Xevious is one of the early arcades that Namco developed that was ported to the NES. There's not much to say about this game because of its simplistic gameplay. Basically, you go around in a ship called Solvalou shooting enemy ships. The main goal is to get to the fortress and destroy it, but you can easily skip it. Despite its simple gameplay, the game was ported to many consoles, and there are even remakes still being developed to this day. This was one of the games that was licensed for the NES that Namco developed. Usually, they had Tengen publish their games.
The NES version of Xevious was programmed by Kazuo Kurosu, with sound effects by Nobuyuki Ohnogi, assisted by Masanobu Endoh and Haruhisa Udagawa and tested by Shidashi Yamamo.

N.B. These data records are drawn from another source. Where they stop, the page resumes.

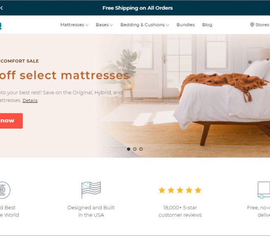This screenshot has width=270, height=236.
Task: Click the bed photo in hero banner
Action: tap(222, 103)
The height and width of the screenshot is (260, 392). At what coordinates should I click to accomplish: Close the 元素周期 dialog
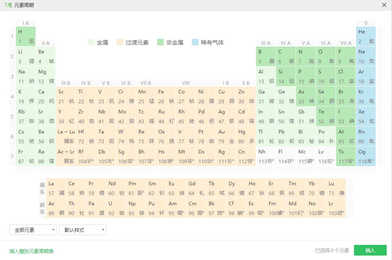point(384,5)
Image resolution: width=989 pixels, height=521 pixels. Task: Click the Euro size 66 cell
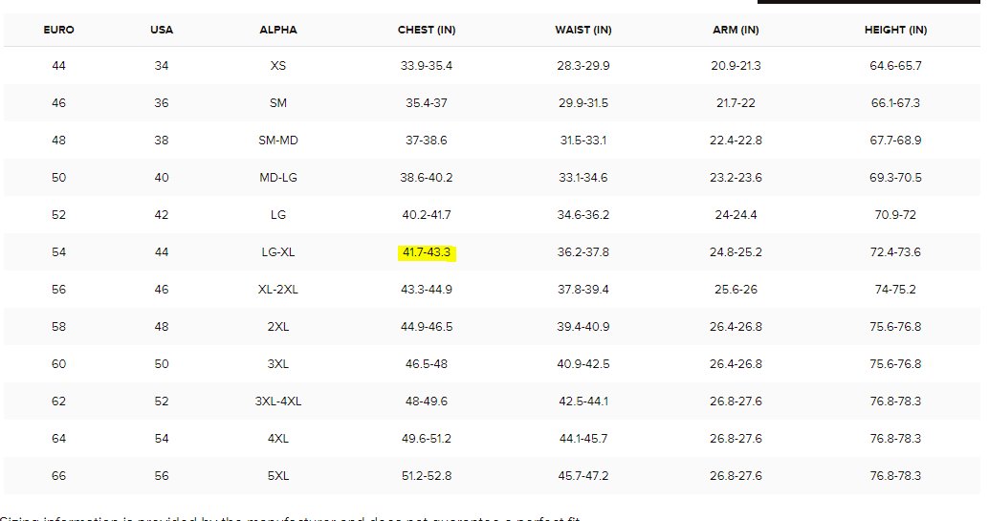[x=58, y=475]
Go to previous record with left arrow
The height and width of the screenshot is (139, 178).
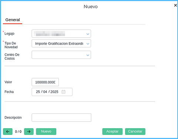(8, 132)
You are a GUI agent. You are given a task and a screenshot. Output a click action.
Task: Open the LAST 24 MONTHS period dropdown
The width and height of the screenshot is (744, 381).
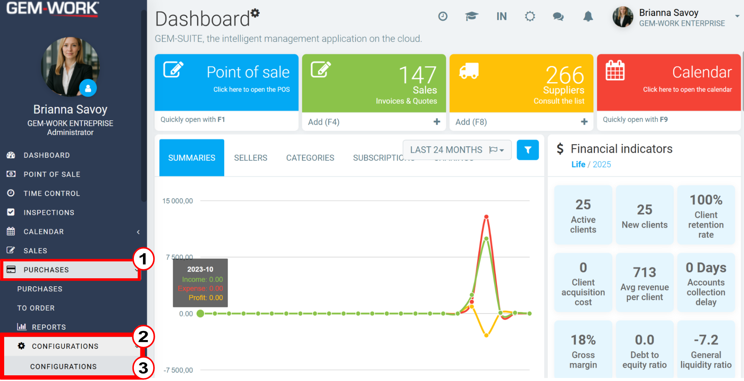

In Japan, a sequel was released called Super Xevious: Ganpu no Nazo.
There's not really any music to speak of; just the game start music and the in-game music which can get annoying very fast because it's about a 5 second loop. The two name entry themes from the arcade version were omitted from the NES version for unknown reasons.
The music is featured on the Famicom Game Music DVD, but there is no official title for the tracks. The DVD only has one track called ゼビウス ゲームプレイ (Xevious Gameplay).
Though the game was later released for the Famicom Disk System, that version does not take advantage of the RP2C33, and uses the exact audio in the NES version.
|01||Start Music||Yuriko Keino||Nobuyuki Ohnogi||0:06||Download|
|02||In-Game Music||Yuriko Keino||Nobuyuki Ohnogi||0:16||Download|
|03||Extend Sound||Yuriko Keino||Nobuyuki Ohnogi||0:01||Download|
- Recorder: Doommaster1994
- ROM Credits:
(Source, Verification from Yuriko Keino.)
There are no credits in the game itself. However, the game's ROM image contains a full staff list of credits. Nobuyuki Ohnogi is credited for sound, which most likely means he was the arranger as well, interesting, as Namco usually had the composers of the arcade versions of their games at the time convert their compositions over to other the consoles that they worked on.
Yuriko Keino has confirmed in various interviews that she composed the music and sound to the original arcade version.